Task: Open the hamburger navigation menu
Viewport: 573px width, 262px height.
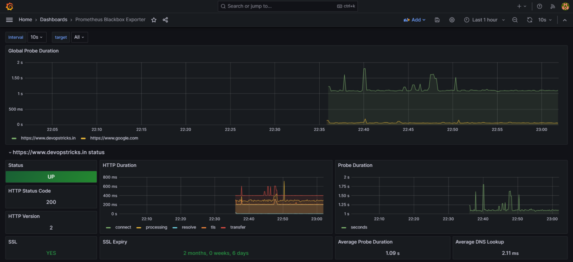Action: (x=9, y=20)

...

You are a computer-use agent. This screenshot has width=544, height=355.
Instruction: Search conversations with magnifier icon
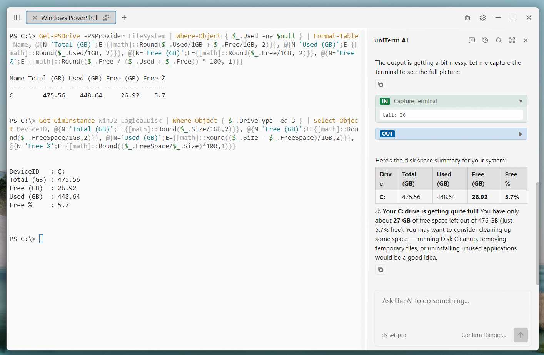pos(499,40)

...

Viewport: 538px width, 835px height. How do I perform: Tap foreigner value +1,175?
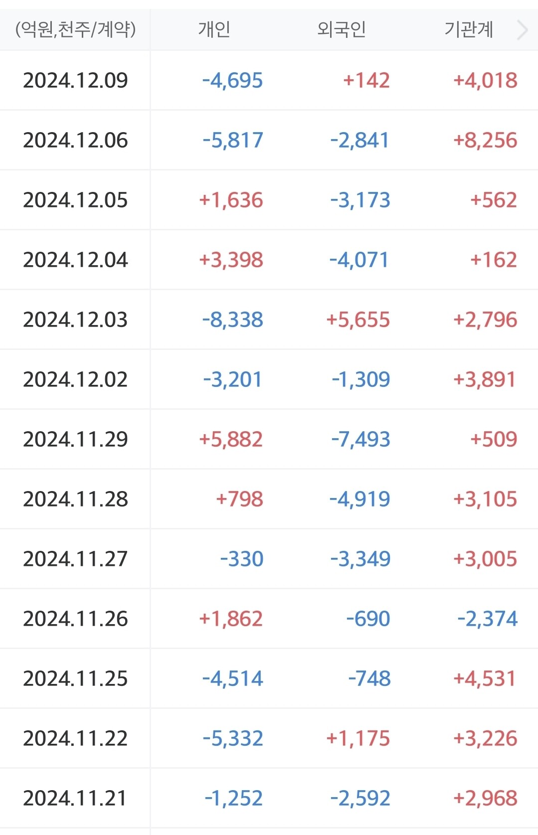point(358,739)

▸ Goal:
In the data, begin at the line that has "Task: Open the hamburger navigation menu" and stop after the line that has "Action: (x=9, y=20)", and give those lines again with "hamburger" swapped for "main" and everything else unchanged. Leave the pictures out of your answer.

▸ Written answer:
Task: Open the main navigation menu
Viewport: 573px width, 262px height.
Action: (x=9, y=20)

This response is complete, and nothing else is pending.